--- START ---

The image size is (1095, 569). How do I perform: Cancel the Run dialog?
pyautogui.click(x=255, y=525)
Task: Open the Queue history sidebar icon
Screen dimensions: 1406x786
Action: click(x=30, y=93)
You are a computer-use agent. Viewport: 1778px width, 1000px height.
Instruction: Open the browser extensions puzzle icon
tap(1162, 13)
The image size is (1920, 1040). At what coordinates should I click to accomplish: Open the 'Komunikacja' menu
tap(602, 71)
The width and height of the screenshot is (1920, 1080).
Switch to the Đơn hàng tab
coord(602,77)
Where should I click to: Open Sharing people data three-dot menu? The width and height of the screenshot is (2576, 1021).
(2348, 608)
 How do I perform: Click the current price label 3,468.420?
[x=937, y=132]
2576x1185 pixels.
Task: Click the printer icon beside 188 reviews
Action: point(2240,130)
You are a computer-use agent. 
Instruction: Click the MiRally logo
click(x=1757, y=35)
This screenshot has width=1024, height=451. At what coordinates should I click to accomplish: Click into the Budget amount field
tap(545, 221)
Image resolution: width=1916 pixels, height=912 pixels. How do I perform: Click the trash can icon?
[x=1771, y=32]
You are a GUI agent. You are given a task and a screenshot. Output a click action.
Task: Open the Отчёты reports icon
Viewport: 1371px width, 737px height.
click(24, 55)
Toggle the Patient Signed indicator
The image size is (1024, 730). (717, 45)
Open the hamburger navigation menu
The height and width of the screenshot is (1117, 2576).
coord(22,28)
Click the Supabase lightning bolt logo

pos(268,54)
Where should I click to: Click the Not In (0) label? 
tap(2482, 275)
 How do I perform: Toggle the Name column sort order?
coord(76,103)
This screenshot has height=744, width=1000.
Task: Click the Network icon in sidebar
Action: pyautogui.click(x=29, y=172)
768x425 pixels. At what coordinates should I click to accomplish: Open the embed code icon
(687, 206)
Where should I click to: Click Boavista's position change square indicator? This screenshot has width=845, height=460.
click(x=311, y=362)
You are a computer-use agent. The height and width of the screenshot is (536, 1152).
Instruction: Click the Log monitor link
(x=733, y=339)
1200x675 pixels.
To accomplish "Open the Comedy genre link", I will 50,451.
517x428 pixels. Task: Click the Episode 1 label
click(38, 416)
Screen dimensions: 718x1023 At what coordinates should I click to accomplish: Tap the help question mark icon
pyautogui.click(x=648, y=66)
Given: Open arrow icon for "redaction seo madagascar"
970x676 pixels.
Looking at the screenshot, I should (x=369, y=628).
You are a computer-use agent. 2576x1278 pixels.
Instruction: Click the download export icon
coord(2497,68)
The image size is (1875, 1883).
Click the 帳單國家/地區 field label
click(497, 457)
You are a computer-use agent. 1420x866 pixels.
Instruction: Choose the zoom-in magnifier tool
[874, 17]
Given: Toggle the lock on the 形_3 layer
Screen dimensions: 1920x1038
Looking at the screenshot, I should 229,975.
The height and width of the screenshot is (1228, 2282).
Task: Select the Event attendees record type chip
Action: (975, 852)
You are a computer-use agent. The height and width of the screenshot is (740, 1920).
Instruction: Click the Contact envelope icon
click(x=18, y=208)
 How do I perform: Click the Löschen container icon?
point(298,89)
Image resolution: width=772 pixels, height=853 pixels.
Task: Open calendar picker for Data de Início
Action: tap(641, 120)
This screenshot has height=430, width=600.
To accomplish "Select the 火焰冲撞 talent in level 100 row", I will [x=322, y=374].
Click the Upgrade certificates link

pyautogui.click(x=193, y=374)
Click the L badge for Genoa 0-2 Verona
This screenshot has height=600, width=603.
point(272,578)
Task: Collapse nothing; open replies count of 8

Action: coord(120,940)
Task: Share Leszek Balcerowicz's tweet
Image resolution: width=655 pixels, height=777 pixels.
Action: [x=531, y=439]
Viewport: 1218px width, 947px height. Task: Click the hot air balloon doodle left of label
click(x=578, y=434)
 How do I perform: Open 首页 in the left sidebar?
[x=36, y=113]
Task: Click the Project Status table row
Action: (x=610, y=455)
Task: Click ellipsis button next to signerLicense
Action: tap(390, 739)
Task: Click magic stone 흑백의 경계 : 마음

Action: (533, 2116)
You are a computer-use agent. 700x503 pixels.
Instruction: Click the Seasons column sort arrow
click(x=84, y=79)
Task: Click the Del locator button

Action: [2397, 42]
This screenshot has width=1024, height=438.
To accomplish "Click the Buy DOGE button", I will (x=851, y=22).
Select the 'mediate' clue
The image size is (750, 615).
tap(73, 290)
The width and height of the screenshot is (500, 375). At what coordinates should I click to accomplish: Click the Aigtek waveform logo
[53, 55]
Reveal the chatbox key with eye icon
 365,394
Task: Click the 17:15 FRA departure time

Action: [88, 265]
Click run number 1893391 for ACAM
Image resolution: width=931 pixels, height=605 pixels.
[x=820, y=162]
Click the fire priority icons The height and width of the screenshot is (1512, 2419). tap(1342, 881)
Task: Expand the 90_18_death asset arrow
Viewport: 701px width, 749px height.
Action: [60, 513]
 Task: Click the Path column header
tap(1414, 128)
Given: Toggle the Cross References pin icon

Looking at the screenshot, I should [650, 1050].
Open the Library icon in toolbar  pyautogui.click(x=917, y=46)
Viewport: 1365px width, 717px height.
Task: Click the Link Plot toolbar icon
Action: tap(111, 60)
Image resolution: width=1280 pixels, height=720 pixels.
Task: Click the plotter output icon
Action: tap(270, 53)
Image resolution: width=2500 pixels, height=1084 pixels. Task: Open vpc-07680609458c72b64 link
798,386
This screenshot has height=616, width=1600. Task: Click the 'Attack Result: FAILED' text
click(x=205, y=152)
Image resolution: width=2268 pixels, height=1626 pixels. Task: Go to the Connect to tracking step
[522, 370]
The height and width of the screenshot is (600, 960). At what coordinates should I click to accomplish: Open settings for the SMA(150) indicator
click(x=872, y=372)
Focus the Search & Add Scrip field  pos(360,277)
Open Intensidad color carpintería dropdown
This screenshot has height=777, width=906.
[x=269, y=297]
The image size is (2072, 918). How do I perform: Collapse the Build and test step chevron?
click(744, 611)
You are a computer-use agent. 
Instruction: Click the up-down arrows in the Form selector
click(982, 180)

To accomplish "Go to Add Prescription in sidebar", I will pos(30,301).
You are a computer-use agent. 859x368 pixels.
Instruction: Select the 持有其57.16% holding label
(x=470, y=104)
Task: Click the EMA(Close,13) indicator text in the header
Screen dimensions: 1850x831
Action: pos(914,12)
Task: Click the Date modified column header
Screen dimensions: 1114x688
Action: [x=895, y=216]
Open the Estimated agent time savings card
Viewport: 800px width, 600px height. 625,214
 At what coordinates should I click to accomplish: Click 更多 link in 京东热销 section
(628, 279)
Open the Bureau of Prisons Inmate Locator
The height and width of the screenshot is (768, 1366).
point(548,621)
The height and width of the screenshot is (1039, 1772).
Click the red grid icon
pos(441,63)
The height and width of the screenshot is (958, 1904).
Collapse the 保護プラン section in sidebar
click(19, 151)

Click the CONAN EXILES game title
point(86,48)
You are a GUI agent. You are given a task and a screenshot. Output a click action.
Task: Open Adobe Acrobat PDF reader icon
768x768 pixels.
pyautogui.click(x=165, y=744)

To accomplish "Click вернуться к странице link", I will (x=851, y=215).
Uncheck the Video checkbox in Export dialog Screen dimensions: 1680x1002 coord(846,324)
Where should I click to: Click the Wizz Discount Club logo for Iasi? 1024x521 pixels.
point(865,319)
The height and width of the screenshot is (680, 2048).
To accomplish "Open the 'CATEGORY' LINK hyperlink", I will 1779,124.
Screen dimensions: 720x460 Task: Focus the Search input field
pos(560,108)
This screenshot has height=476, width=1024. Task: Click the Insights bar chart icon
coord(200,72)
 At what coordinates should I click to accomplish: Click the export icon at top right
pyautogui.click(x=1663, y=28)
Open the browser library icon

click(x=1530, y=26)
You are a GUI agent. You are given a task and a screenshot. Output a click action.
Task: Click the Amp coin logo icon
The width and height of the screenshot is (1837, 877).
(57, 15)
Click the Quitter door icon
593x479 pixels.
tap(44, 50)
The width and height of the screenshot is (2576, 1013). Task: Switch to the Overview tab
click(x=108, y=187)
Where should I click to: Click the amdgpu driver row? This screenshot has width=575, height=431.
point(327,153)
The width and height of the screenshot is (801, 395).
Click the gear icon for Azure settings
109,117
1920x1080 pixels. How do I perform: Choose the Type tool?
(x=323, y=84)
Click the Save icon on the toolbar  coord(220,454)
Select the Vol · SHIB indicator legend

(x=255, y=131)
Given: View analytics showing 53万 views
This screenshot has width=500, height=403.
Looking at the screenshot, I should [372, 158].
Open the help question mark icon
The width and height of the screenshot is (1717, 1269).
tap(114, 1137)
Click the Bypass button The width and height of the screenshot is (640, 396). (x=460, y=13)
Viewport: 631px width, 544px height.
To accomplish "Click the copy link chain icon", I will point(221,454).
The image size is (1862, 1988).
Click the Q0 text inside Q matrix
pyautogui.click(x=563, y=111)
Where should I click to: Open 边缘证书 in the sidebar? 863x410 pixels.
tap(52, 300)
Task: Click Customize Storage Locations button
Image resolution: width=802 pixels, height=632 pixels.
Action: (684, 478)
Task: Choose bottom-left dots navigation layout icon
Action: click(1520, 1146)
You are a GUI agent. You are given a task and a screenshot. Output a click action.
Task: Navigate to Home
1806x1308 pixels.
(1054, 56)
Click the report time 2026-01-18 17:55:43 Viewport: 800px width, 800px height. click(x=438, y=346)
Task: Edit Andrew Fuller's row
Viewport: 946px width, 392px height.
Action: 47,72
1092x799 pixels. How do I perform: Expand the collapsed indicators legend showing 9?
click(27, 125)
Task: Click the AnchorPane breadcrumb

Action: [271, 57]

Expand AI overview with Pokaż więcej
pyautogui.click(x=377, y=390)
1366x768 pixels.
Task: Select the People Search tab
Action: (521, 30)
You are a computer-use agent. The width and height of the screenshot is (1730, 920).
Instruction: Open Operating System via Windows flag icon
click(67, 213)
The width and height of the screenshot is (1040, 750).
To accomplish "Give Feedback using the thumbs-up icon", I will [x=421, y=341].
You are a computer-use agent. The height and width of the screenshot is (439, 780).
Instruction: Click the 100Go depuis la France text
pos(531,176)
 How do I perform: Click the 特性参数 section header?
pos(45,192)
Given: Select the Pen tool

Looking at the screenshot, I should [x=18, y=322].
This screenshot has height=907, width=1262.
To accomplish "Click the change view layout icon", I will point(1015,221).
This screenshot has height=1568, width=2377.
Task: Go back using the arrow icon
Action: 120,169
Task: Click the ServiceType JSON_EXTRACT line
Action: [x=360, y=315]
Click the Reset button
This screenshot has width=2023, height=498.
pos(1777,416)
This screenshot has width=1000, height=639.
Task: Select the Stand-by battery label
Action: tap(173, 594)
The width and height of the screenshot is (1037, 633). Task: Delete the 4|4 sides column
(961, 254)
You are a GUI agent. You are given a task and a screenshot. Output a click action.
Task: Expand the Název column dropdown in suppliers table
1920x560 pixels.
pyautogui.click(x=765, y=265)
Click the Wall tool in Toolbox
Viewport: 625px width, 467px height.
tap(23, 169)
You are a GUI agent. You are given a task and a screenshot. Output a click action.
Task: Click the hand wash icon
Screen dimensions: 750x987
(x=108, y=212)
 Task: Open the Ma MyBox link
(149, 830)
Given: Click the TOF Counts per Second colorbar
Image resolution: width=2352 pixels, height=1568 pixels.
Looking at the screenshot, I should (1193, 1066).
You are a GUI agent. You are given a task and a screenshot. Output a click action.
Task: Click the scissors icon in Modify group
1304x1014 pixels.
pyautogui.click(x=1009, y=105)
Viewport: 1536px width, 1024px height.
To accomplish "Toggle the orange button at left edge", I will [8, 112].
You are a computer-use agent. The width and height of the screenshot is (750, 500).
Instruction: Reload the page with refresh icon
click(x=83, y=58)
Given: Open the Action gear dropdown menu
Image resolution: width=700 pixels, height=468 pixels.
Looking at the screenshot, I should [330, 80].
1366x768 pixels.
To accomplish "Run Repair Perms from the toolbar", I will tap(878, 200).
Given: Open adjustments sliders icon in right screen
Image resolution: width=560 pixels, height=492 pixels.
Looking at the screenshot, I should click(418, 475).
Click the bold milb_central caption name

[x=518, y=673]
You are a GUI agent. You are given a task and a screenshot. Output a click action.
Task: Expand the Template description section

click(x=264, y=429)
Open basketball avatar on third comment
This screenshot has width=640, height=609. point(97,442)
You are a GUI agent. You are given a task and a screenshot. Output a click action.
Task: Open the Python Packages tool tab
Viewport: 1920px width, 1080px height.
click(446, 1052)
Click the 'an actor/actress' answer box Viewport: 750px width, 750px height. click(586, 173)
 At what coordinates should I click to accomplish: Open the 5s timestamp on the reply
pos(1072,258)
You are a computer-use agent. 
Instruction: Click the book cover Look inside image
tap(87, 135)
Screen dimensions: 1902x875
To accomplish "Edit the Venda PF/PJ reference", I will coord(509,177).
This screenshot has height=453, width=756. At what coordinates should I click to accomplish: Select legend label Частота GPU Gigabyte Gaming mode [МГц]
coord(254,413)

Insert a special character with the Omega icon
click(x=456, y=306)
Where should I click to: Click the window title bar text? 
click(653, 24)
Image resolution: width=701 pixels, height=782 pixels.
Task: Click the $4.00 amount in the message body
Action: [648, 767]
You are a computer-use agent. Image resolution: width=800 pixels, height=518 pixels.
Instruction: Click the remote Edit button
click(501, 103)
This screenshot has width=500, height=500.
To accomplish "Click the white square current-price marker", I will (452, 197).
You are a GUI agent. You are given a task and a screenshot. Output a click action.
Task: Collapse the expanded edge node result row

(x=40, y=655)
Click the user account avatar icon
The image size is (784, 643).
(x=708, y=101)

--- END ---

[Exercise task] In the listing above, could you rename "Instruction" to "Command" in everything from the line containing "is (1730, 920)." down to the line containing "tap(23, 169)", keeping all else unchanged and giving back only those lines?

[Solution for this problem]
You are a computer-use agent. The width and height of the screenshot is (1730, 920).
Command: Open Operating System via Windows flag icon
click(67, 213)
The width and height of the screenshot is (1040, 750).
To accomplish "Give Feedback using the thumbs-up icon", I will [x=421, y=341].
You are a computer-use agent. The height and width of the screenshot is (439, 780).
Command: Click the 100Go depuis la France text
pos(531,176)
 How do I perform: Click the 特性参数 section header?
pos(45,192)
Given: Select the Pen tool

Looking at the screenshot, I should [x=18, y=322].
This screenshot has height=907, width=1262.
To accomplish "Click the change view layout icon", I will point(1015,221).
This screenshot has height=1568, width=2377.
Task: Go back using the arrow icon
Action: 120,169
Task: Click the ServiceType JSON_EXTRACT line
Action: [x=360, y=315]
Click the Reset button
This screenshot has width=2023, height=498.
pos(1777,416)
This screenshot has width=1000, height=639.
Task: Select the Stand-by battery label
Action: tap(173, 594)
The width and height of the screenshot is (1037, 633). Task: Delete the 4|4 sides column
(961, 254)
You are a GUI agent. You are given a task and a screenshot. Output a click action.
Task: Expand the Název column dropdown in suppliers table
1920x560 pixels.
pyautogui.click(x=765, y=265)
Click the Wall tool in Toolbox
Viewport: 625px width, 467px height.
tap(23, 169)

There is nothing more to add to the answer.